A hard pull is a credit inquiry initiated by an application for credit, employment, or housing — it appears on the consumer's report and temporarily lowers the score by 5–10 points. A soft pull is a non-credit-application inquiry (checking your own credit, prequalification, employer background check) — it appears on the consumer's view but not on lender-pulled reports, and does not affect the score.

Hard pulls stay on the report for 24 months and affect FICO for 12 months. Multiple hard pulls for the same loan type within a 14–45 day window are usually counted as a single inquiry under FICO's "shopping window" rule.

When excess hard inquiries are dragging a score, each one is reviewed for whether the consumer authorized it. Unauthorized hard pulls are an FCRA violation and come off. Authority: FCRA §604

Date of first delinquency (DOFD)

The date a consumer first missed a payment that led to the eventual default or charge-off.
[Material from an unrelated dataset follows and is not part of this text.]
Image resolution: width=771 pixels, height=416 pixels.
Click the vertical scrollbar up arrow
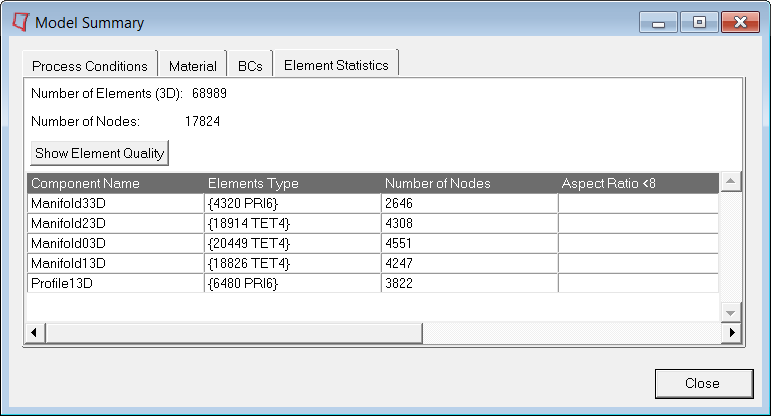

This date is the start of the 7-year credit-reporting clock and the start of the statute-of-limitations clock — both of which are independent of any later payments, sales, or settlements.

DOFD is the most commonly misreported field in consumer credit files. Bureaus sometimes show the date of last activity or date of charge-off instead, which functionally re-ages the account.

Every reporting derogatory account gets its DOFD audited against the consumer's records and prior bureau reports. Inaccurate DOFD = leverage. Authority: FCRA §605(c)

The three credit bureaus

The three nationwide consumer reporting agencies (CRAs) regulated under the Fair Credit Reporting Act:

Equifax — P.O. Box 740241, Atlanta, GA 30374 · 1-800-685-1111 · equifax.com
Experian — P.O. Box 4500, Allen, TX 75013 · 1-888-397-3742 · experian.com
TransUnion — P.O. Box 2000, Chester, PA 19016 · 1-800-916-8800 · transunion.com

Free annual reports from all three are available at AnnualCreditReport.com — the only federally authorized source.

Engagement begins with a fresh pull from all three bureaus. The same account often appears differently across the three — different balances, different dates, sometimes only on one or two. The variation is information. Authority: FCRA §612

FICO vs. VantageScore

The two dominant credit-scoring models in the U.S. FICO scores range 300–850 and are used by ~90% of lender decisions. VantageScore also ranges 300–850 but weights factors slightly differently and is more common in free consumer-facing apps (Credit Karma uses VantageScore 3.0, for example).

A consumer's FICO and VantageScore can differ by 20–60 points for the same file. When a lender pulls credit, they almost always pull FICO. The free-app number is informational only.

Engagement progress is measured against the FICO 8 model — the most common lender-pulled version — not against the free apps. FICO and VantageScore documentation

Florida Credit Service Organizations Act

also called: Florida CSO Act, FL Statute §817.7001

Florida state law regulating any organization that offers credit-repair services to Florida consumers. The law requires firms to register with the Florida Department of Agriculture and Consumer Services (DACS), post a $10,000 surety bond, provide specific written disclosures before any contract is signed, and honor a 3-business-day cancellation right.

Operating as a credit-repair firm in Florida without DACS registration is a violation. Consumers can verify any firm's registration status by contacting Florida DACS at 1-800-435-7352.